Habertürk
    Takipde Kalın!
      Günlük gelişmeleri takip edebilmek için habertürk uygulamasını indirin

        Animasyon filmlerinin yeri ayrıdır, onlar sıkıntılı yaşamımızın, en büyük neşe kaynağıdırlar. Bizi güldürür ve neşelendirirler, hatta öyle bir büyü yaparlar ki, o büyünün etkisinden kolayca çıkamazsınız. Renk paletinden damlayan renkler ile soluk yaşamımızı canlandırarak, bize daha önce hiç tatmadığımız deneyimi yaşatırlar. Animasyon böyle bir şeydir işte! Bir kere sizi himayesi altına aldı mı, artık ondan kurtuluşunuz yok. Çocukluğumuzdan beri bize eşlik eden çizgi filmler, artık yerini yavaş yavaş animasyon filmlerine bırakmaya başladılar. Her yaşa hitap eden animasyonlar var. Büyüyen animasyon çılgınlığı ortaya çok güzel işlerin çıkmasına vesile oluyor, bu da animasyon ile olan bağımızı kuvvetlendiriyor. Yıllarca hafızalardan silinmeyecek animasyon filmlerinin, kült oluşları da bu yazdıklarımızın kanıtı!

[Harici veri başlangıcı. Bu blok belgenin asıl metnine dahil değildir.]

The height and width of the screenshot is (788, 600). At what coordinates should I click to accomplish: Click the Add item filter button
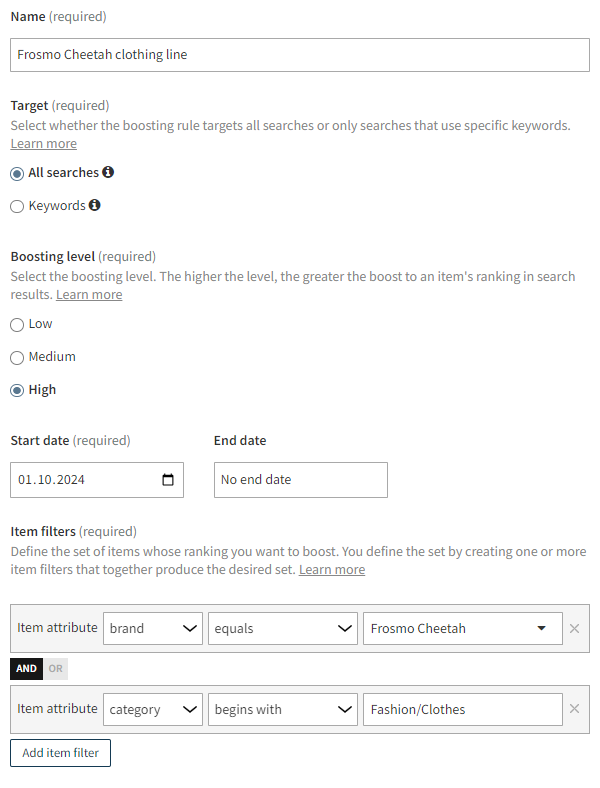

        Animasyon filmleri yapmayı bıraktığını açıklayarak bizi üzen Hayao Miyazaki'nin sektördeN çekilip emekliliğini kutlaması, animasyon dünyasında bayağı tartışılmıştı. Gönül isterdi ki devam etsin, ama aldığımız bir habere göre, son filmi ile istediği başarıyı elde edemeyen Miyazaki'nin bu kararı almasının sebebi Stüdyo Ghibli'nin durumunun kötü oluşuymuş. Bilemiyoruz tabi doğru olup olmadığını.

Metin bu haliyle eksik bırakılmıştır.